MySQL explain shows me the following:

mysqlexplain

This problem did not exists when the query was small.

EXPLAIN SELECT DISTINCT `product`.`id`, `product`.`name`, `product`.`des`, `product`.`del_flag`, `product`.`vendor`, `product`.`price`, `product`.`p_url`
FROM `product`
INNER JOIN `product_has_category` as `product_category` ON `product_category`.`product_id` = `product`.`id`
WHERE `product`.`del_flag` = '0'
AND `product_category`.`category_id` IN('189',  '487')
ORDER BY `name` asc

When the number of categories to search was small mysql explain showed the following:

mysqlexplain2

I'm not a DBA so i would appreciate any help to help me optimize this code to better function.

Best Answer

It is more efficient to do a table scan rather than use an index in the case where you need to touch more than 20% of the rows. The optimizer knows this and uses it to good advantage. (The "20%" varies with the phase of the moon.)
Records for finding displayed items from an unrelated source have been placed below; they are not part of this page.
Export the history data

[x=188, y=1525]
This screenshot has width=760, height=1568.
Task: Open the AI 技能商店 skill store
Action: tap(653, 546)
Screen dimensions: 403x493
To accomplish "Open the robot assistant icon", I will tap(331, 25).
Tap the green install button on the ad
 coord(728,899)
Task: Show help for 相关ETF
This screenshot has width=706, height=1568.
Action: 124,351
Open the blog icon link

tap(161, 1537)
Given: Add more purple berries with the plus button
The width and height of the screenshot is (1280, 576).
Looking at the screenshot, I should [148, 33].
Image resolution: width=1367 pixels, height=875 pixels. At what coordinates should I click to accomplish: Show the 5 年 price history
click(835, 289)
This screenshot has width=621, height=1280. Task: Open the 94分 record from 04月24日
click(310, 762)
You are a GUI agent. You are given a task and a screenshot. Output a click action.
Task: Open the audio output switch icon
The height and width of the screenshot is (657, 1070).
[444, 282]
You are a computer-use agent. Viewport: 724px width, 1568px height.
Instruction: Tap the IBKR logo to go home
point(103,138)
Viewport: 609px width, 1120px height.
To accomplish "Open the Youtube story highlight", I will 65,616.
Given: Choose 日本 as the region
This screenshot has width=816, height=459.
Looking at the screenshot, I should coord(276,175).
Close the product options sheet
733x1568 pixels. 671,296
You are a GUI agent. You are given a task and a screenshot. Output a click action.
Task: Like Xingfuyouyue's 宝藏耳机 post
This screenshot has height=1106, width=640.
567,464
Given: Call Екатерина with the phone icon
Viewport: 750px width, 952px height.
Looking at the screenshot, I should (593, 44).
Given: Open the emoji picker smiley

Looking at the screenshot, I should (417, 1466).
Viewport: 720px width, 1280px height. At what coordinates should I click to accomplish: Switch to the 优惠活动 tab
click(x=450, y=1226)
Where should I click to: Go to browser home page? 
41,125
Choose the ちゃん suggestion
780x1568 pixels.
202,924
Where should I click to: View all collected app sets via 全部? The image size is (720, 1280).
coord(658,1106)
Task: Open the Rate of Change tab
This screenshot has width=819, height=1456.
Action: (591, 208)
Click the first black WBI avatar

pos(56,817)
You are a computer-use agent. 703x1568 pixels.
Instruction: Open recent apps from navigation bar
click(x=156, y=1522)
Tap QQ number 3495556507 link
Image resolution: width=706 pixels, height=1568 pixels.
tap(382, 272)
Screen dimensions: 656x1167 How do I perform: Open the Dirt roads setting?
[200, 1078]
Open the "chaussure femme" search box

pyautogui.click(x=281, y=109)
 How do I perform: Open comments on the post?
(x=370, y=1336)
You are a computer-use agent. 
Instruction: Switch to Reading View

Don't use a 4-byte INT for a flag; use a TINYINT UNSIGNED.

In product_has_category, don't have an id, instead use

PRIMARY KEY(product_id, category_id),
INDEX(      category_id, product_id)

That will make using the table more efficient.

(When showing CREATE TABLE, include the indexes inside, not as an afterthought. Or simply do SHOW CREATE TABLE for displaying here.)